Las mujeres habrían tenido que morir de todas formas, pensó. No veía cómo habría podido salvarlas y al mismo tiempo devolver sanas y salvas a las Bonnes Dames a la fortaleza. Sus gritos de alarma habrían desatado el infierno. No podía correr ese riesgo. Además, aún podían tener problemas. El enemigo acabaría sospechando algo, al ver que el pescado que esperaban no llegaba. Dejó sola a la Bonne Dame y encargó a uno de sus hombres que diera el golpe de gracia a los heridos y liberara a los caballos de su sufrimiento.

¿Dónde estaba Wigbold? No veía al frisón por ninguna parte.

Los demás se hallaban presentes, ninguno de ellos estaba herido. Las Bonnes Dames fueron apareciendo tímidamente, dispuestas a reanudar sus actividades. La mayor las detuvo.

—Ya no pescaremos, —declaró—. No creo que queramos comer alimentos por los cuales han muerto estas personas.

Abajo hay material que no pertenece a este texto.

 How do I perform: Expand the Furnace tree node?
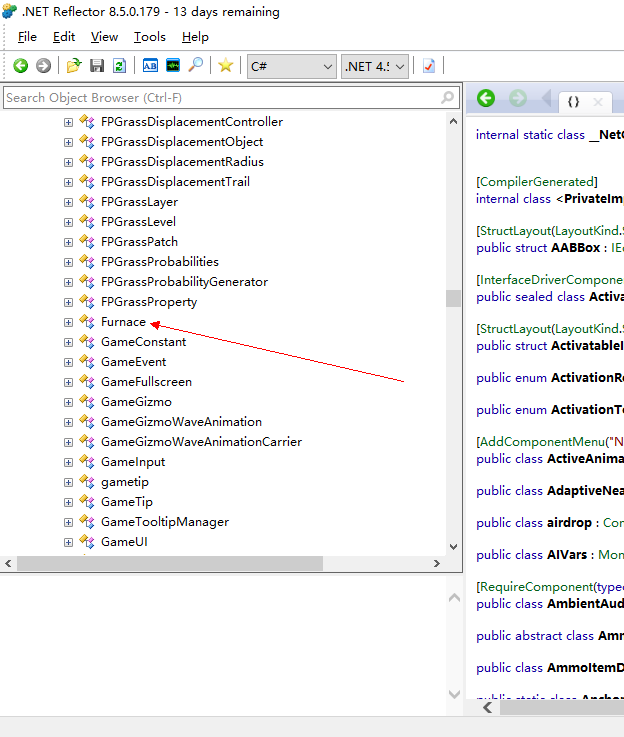point(68,322)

—Pescarán hasta la tarde, —dijo Amaury—. Eso es lo que les ha pedido el obispo y lo que me ha ordenado el señor Pedro Roger. Lo que ha sucedido aquí no cambia nada en la necesidad de reunir alimentos. Abandonaremos este lugar antes de lo previsto. Tenemos que tomar más precauciones y seguiremos otra ruta.

La Bonne Dame le lanzó una mirada furiosa pero no obstante dio permiso a las demás mujeres para que pescaran. Amaury se dio la vuelta y ordenó a sus hombres que estuvieran al acecho. Él desenfundó la espada y fue en busca de su sargento.

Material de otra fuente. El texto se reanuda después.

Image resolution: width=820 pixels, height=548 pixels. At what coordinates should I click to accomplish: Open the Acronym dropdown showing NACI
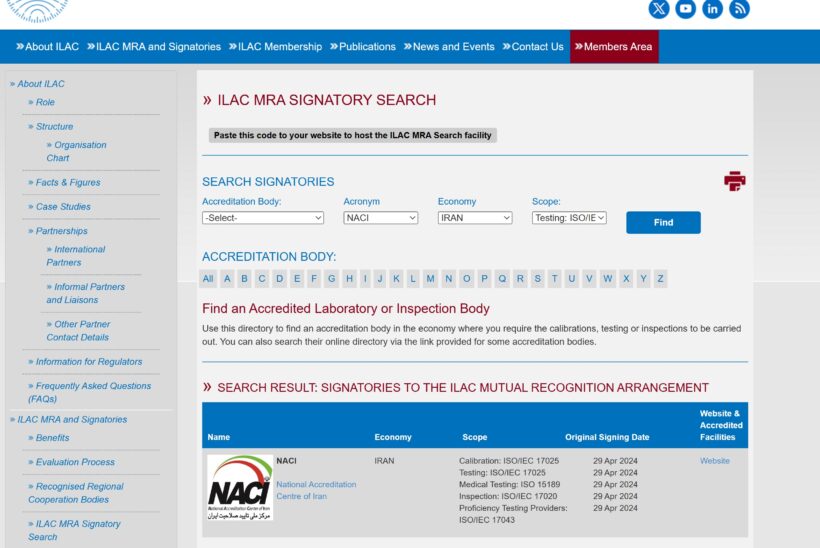(x=380, y=218)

Encontró a Wigbold detrás de una roca y unos matorrales. La mujer yacía en el suelo. Tenía una herida en la cabeza y estaba tan desconcertada que ni siquiera ofrecía resistencia. La había desvestido a medias, e intentaba quitarse su propia ropa de combate cuando fue descubierto por Amaury.

—¡Largo de aquí! Mi botín de guerra. ¡Tengo derecho! —gritó.

—¿Derecho? —preguntó Amaury. Empujó la punta de la espada contra la piel blanca de Wigbold y punzó lo suficiente como para que la sintiera—. Aquí sólo hay una cosa derecha.

Wigbold bajó la vista hacia su miembro erguido que empezaba a menguar.

—Coihon! —exclamó el frisón.

—En efecto, —dijo el caballero—. ¡Largo!

Wigbold se puso rojo de rabia. Agarró su cuchillo dispuesto a atacar, pero la afilada espada lo mantuvo a distancia. Enfurecido, hundió el arma en el corazón de la criatura aturdida que yacía entre sus piernas.

En plena noche, después de haber avanzado por terreno abrupto y de haber trepado la senda más impracticable que conducía a la cima de la montaña, Amaury se dejó caer exhausto sobre su catre en la barraca de los caballeros. No obstante, podía estar satisfecho. Había actuado correctamente. Pedro Roger de Mirepoix incluso lo había alabado cuando fue a informarle y se había alegrado mucho de que le trajeran carne de caballo. A pesar de ello, Amaury se sentía miserable. Sentado con la cabeza entre las rodillas y el rostro escondido entre las manos, se preguntaba en qué se había convertido.

Cuánto habría dado por unas palmadas de ánimo de Roberto, la mano de Beatriz acariciándolo tiernamente, aunque ella amara a su esposo, o las risas alegres de los tres chicos que había dejado en Poissy y que ahora ya eran hombres. Menos mal que no sabían que su padre asesinaba a mujeres inocentes.